Does a tiny fruit fly have the potential to make us understand the mysteries of human brain development?

Hyderabad: Does a tiny fruit fly have the potential to make us understand the mysteries of human brain development?

To better comprehend how the human brain develops and find treatment, researchers from Hyderabad have genetically mutated fruit flies to have small brains, a lethal developmental brain disorder also known as microcephaly.

The fruit fly brain has molecular similarities with the human brain. And, genetically mutated fruit flies with small brain can enable researchers to develop therapeutics for the medical condition among infants.

Microcephaly is a lethal condition caused due to underdevelopment of brain during pregnancy. Once a baby is born with small brain, then there is no standard form of treatment for this medical condition.

As a result, babies will struggle to develop their normal physical and mental abilities for a lifetime. To understand this medical condition better and find a potential cure, geneticists from Centre for Cellular and Molecular Biology (CCMB), including Aishwarya Arun, a neurodevelopmental biology specialist in Dr Sonal Nagarkar Jaisewal’s laboratory, has undertaken this unique research on small brain by employing fruit flies.

The genes that cause small brain condition in fruit flies are also present in human beings and their mutations also lead to microcephaly. Some of these mutations impact the neural stem cell size, causing abnormal cell division or even untimely death of stem cells.
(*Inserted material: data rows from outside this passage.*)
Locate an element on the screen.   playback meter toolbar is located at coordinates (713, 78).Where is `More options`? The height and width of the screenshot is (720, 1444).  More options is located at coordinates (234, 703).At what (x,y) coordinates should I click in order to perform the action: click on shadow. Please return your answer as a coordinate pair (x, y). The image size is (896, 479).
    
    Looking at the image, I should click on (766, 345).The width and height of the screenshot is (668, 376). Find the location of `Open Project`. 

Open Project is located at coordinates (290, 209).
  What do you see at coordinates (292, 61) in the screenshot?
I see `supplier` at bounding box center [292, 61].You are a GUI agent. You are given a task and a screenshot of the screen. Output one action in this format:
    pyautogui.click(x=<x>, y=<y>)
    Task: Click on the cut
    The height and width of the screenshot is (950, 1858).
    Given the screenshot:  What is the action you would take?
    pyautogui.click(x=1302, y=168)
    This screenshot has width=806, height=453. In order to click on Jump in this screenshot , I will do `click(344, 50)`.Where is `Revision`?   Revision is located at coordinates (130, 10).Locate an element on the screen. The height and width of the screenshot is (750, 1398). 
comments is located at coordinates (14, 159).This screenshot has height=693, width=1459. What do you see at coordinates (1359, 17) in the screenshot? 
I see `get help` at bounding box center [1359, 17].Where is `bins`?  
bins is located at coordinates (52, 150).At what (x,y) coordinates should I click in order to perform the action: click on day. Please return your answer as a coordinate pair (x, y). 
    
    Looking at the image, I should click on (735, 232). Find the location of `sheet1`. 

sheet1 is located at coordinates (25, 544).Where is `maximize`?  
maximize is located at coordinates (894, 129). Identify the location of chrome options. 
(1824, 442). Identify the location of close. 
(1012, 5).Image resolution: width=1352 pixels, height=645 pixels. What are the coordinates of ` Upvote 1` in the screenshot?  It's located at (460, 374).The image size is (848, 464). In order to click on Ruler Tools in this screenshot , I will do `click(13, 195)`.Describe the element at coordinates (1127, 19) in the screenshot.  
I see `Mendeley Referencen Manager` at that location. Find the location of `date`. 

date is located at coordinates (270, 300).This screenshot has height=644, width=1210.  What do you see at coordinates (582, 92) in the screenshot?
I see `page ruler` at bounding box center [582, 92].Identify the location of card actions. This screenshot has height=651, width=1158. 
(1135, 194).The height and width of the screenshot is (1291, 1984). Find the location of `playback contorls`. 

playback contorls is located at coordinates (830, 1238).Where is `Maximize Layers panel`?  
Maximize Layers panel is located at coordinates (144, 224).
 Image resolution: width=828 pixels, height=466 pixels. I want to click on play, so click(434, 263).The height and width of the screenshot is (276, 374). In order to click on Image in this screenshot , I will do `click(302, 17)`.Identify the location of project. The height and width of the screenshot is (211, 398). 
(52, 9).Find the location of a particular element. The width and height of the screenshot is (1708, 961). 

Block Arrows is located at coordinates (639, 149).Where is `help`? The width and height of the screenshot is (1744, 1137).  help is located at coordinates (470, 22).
Scientists worldwide are involved in utilising fruit flies in understanding and trying to develop treatments for intellectual disabilities due to lack of brain development in human beings.

The CCMB researcher pointed out the behaviour of fruit flies with small brain has the potential to offer a model system that will enable to test potential drugs for treating brain-related diseases.

There are multiple cutting- edge studies and peerreviewed research papers that have revealed deep similarities in how brain regulates behaviour in flies and humans. In fact, in a fruit fly, there are nearly 1 lakh neurons (compared to billions in human brain) that provide ideal conditions for research to understand the human brain better.